Оставшись в столовой одна, Христина налила себе чаю. Без четверти час она поднялась по скрытой лестнице наверх, где было душно и сумеречно из-за опущенных штор. На широкой Христининой кровати сидел в исподнем купец Моисеев и шевелил, точно рак клешнями, пальцами ног. При виде Христины он вскочил и даже как будто захотел броситься навстречу вошедшей, но переменил решение и, забравшись вместо этого на постель с ногами, подтянул к подбородку край одеяла.
— Стал терять надежду, — зашептал он так же горячо, как в столовой. — Сказал себе, что и не могло быть такого, что по гордости, бесом внушённой, возмечтал о невозможном. И, быть может, даже неправильно понял тебя… вас… тебя. Приди же ко мне, царица!
Фрол Савельевич, удерживая левой рукой одеяло, протянул правую к Христине, задержавшейся у большого зеркала в резной тёмного дерева раме и поправлявшей на затылке причёску. Христина повернулась к Моисееву, улыбнулась, и в это самое время снизу донёсся приглушённый звук колокольчика.
Купец Моисеев так и застыл с вытянутой вперёд рукой. Но голос Меланьи, прокричавшей вдруг: «Досифей Тимофеич приехамши!», — вывел купца из оцепенения. Он соскочил на пол и, босой, заметался по комнате, беспорядочно хватая всё, что попадалось под руку — свой ли жилет, шаль Христины — то прижимая к себе, то роняя, то бросаясь за новым предметом.
— Бросьте вы ваши вещи, — шептала Христина, — да бросьте же! Я сама спрячу… Сюда!.. Да подите же вы сюда!
Схватив Моисеева за руку, она почти силой подтащила его к стене, вдоль которой стояли огромные расписные сундуки. Откинув крышку одного из них, оказавшегося наполовину пустым, Христина повернулась к купцу:
— Полезайте! — зашептала она. — Полезайте, Фрол Савельевич, не мешкайте! Я вас потом выпущу.

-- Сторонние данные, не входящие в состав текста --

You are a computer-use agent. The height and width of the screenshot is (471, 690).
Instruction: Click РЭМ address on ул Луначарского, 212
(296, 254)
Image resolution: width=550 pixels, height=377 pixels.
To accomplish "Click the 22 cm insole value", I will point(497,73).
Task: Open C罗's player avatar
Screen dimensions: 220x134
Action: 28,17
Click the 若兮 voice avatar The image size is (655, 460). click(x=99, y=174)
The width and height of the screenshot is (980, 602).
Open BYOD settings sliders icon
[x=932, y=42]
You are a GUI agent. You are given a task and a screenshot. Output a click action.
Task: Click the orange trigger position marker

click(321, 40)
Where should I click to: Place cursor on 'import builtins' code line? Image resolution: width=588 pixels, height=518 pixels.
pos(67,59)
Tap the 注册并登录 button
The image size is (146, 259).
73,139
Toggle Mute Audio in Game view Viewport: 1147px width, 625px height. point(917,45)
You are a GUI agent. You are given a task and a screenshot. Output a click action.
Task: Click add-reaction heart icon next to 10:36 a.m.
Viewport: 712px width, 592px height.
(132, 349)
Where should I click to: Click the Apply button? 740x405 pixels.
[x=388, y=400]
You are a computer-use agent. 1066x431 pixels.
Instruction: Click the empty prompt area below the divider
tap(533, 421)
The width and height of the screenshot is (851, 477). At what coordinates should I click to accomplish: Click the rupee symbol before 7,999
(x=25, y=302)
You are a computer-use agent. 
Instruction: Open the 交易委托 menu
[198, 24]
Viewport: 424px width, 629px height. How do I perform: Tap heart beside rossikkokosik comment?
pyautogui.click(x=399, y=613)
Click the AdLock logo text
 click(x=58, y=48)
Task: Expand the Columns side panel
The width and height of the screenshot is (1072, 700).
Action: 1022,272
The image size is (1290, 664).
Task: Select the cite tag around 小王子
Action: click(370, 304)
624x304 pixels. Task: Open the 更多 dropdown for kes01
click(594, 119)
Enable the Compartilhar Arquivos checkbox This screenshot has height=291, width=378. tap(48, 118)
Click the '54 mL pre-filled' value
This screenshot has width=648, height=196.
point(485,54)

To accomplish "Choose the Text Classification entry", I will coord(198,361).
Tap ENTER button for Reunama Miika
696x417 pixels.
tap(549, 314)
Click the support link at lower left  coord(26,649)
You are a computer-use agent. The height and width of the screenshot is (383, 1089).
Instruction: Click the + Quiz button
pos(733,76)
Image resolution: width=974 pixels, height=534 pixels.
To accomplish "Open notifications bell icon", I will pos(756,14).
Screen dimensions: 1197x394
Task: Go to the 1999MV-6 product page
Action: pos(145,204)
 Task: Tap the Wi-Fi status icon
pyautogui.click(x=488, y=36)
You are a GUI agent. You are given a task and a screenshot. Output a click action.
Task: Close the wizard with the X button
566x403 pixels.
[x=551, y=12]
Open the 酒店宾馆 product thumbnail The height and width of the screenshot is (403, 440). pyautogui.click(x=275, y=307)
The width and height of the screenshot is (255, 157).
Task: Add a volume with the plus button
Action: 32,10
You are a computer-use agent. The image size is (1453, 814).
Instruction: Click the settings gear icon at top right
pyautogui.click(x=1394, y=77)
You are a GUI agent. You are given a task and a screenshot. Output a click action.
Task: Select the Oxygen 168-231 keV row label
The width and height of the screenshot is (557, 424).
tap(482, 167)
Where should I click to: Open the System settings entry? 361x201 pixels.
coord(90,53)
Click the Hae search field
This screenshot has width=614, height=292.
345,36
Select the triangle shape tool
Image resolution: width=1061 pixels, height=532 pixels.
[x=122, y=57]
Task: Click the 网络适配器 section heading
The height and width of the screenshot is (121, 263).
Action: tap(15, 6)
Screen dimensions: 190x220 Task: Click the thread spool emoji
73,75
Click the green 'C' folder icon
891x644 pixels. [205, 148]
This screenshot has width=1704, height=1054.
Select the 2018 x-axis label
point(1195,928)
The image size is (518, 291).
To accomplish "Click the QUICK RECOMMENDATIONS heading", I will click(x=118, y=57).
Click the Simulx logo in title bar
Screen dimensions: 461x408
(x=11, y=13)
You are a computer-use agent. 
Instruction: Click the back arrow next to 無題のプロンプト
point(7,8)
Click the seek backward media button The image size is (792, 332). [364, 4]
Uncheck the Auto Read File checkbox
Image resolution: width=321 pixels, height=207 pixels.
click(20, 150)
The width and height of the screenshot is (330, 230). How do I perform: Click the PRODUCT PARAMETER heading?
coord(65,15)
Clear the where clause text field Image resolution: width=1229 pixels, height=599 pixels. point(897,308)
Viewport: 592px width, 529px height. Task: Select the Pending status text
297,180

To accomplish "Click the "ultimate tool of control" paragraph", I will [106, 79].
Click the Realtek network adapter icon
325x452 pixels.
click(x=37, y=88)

Фрол Савельевич, у которого после Меланьининого возгласа словно дар речи пропал, молча, не глядя на Христину, на трясущихся ногах перешагнул через бортик сундука и покорно улёгся на бок, не забыв подложить под щёку сложенные ладони, как будто только затем и явился в дом Хохтевых, чтобы покойно выспаться в сундуке.
Христина осторожно опустила крышку, повернула в замке ключ, потом, подумав немного, спрятала ключ на дно рядом стоящего сундука. Туда же опустила вещи купца Моисеева, оправила измятую купцом постель и спустилась в столовую. Перед ней стоял Богдан Македонович.